### Exercise passage
------------
By Alec Giufurta
In Rihanna’s 2011 mega hit, “We Found Love,” the “hopeless place” in the song’s chorus certainly wasn’t referencing conditions like we find ourselves in today, nearly a decade later. Sans the packed bars, beachy night venues and dinnertime hot spots, finding love –– particularly young love –– on the East End this summer is taking new turns.
Do teens and twenty-somethings really find love in the East End’s nightclubs? That’s debatable. But in the new era of limiting our social interactions, while we’re stuck in that age bracket, finding love proves inherently challenging –– how are we (myself included, here) supposed to meet people when we’re simultaneously expected to be distanced?
On a recent late-night dog walk around Little Plains Road, I thought I found the answer. Through the thicket of privet, quaint dimly lit backyards filled with quiet laughs and small talk, small circles of friends and midnight cocktails around pools –– social life survived. But this was nothing new –– and were people meeting others in their own backyards?
As the days have grown longer, feelings fill our minds as the sultry dog days of summer turn to warming nights ripe for sequestered romance, and I find myself waiting with friends more and more for life to resume again.
But with the pivot to virtual life, I hedged my low bets in what most of my friends have dabbled in on the low for years: dating apps. In lieu of social opportunity, the Tinders, Hinges and Bumbles of this world have found an even-more prominent place in a flirtatious twenty-something’s Hamptons summer. I even reached out to a few of these sites to prove it. Globally, Bumble –– where women make the first move –– saw a 16 percent climb in messaging rates as the pandemic escalated, a Bumble representative wrote. In the U.S. alone, the number of video calls users made climbed 70 percent as social distancing set in. Tinder’s messaging rate, likewise, jumped 20 percent globally, a spokesperson wrote. And not only are conversation lengths increasing on the app –– by 25 percent –– but users increasingly are making their first move by asking “Are you okay?” And while my trials in the app have proved less effervescent (on Bumble, I was on the receiving end of “What’s your favorite conspiracy theory?” as a first message), I can’t help but ignore the success some of my friends have had this summer just by swiping right.
------------
### Records supplied
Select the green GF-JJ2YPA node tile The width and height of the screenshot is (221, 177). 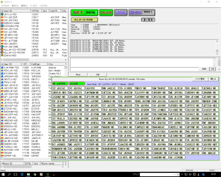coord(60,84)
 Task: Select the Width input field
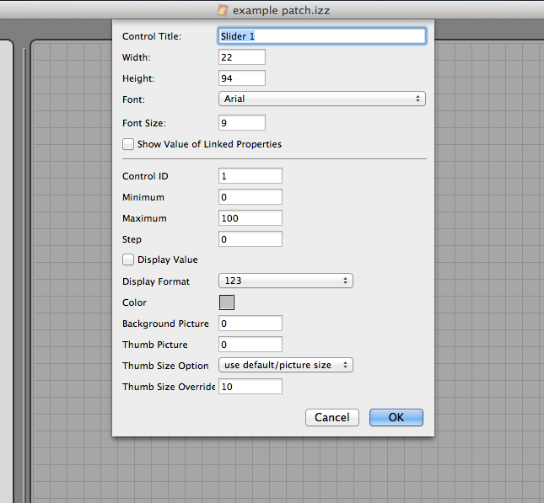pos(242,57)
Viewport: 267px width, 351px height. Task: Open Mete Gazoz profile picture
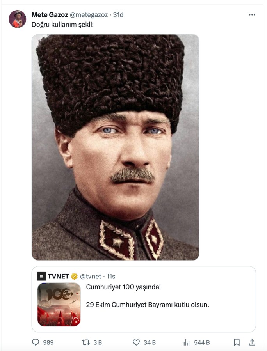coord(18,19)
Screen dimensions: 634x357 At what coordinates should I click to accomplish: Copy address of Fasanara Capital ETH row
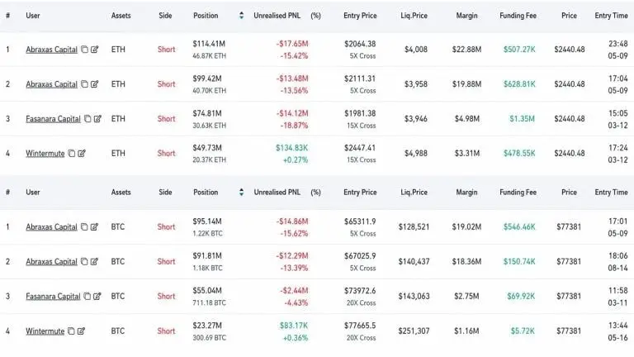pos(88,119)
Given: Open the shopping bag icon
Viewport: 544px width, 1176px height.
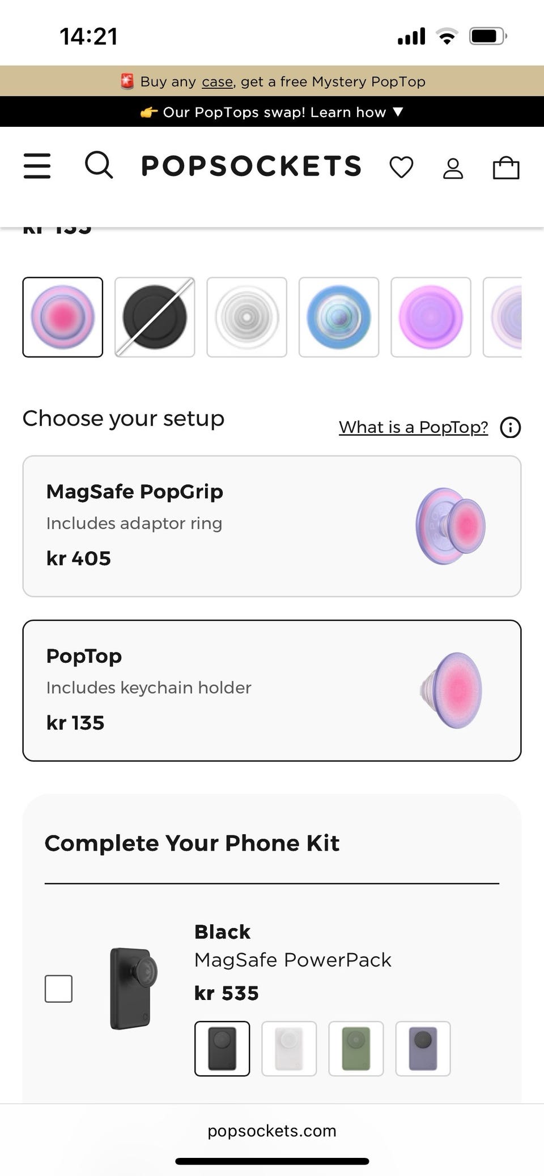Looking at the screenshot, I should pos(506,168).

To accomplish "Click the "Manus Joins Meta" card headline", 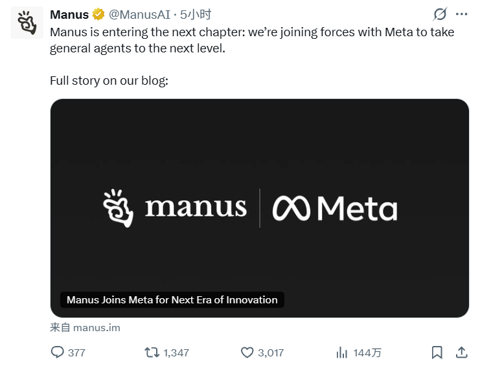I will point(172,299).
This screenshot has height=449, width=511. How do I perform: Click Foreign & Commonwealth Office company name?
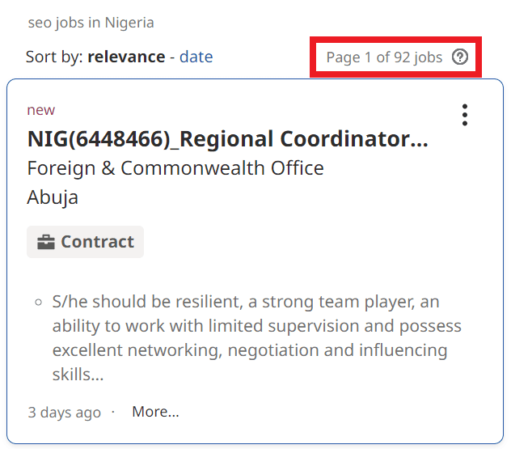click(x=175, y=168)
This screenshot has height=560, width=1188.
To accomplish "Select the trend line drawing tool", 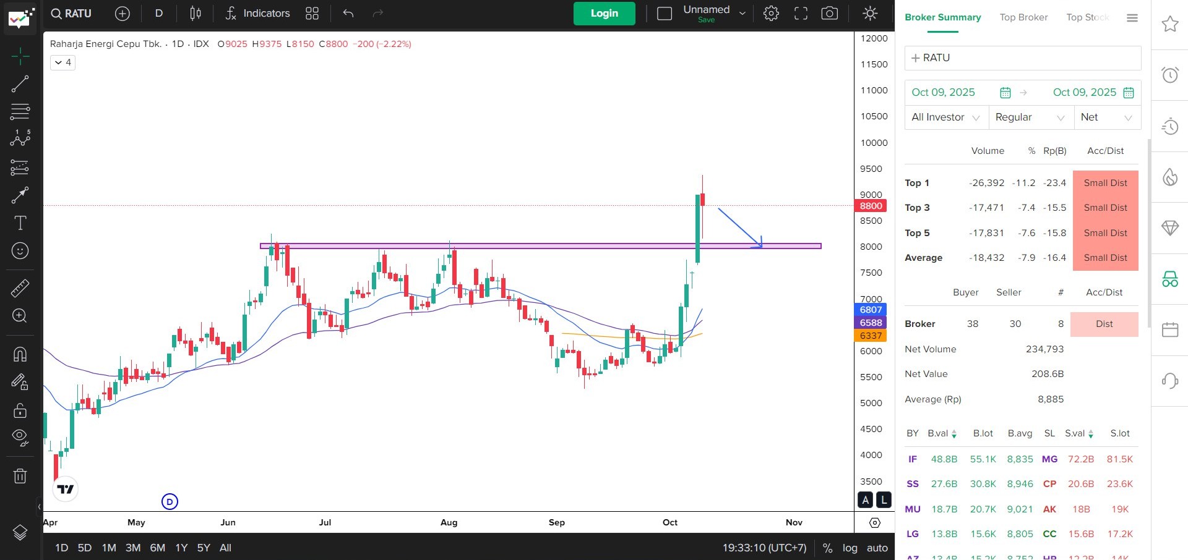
------------
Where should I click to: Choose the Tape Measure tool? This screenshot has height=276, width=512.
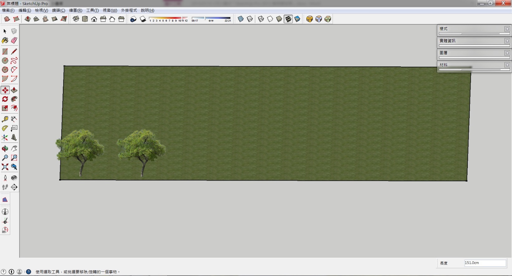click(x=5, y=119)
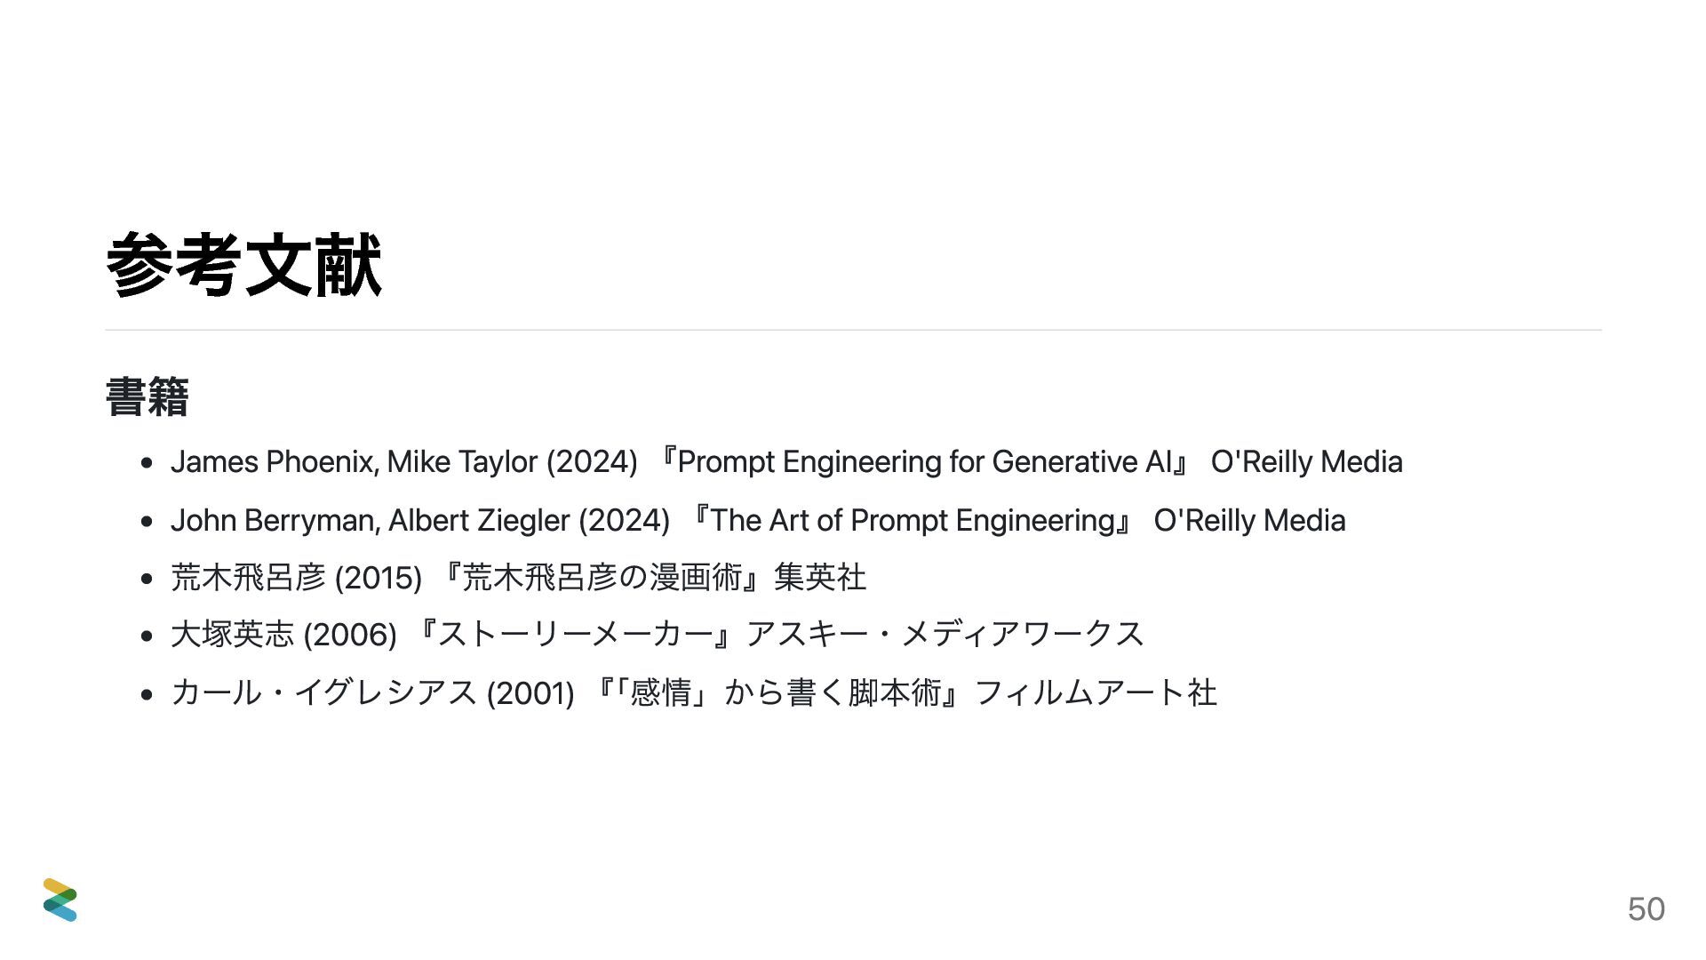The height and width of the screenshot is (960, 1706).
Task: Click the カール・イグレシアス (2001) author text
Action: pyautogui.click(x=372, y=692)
------------
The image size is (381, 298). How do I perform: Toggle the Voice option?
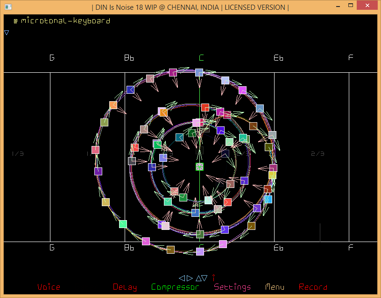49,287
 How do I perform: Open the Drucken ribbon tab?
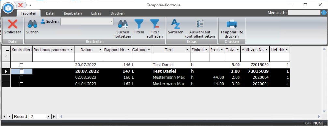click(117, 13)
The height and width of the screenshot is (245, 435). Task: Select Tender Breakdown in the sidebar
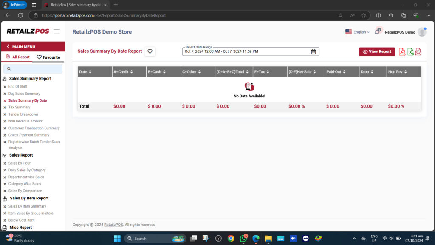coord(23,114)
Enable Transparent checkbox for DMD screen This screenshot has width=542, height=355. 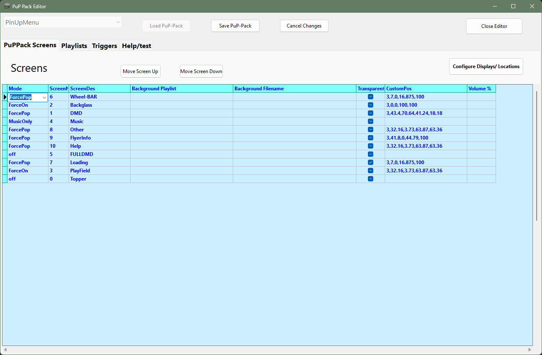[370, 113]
------------
Rewrite the passage of the article on summer dating in the East End from "Do teens and" to "their own backyards?", swapping "privet" for "boxwood".

### Final answer
Do teens and twenty-somethings really find love in the East End’s nightclubs? That’s debatable. But in the new era of limiting our social interactions, while we’re stuck in that age bracket, finding love proves inherently challenging –– how are we (myself included, here) supposed to meet people when we’re simultaneously expected to be distanced?
On a recent late-night dog walk around Little Plains Road, I thought I found the answer. Through the thicket of boxwood, quaint dimly lit backyards filled with quiet laughs and small talk, small circles of friends and midnight cocktails around pools –– social life survived. But this was nothing new –– and were people meeting others in their own backyards?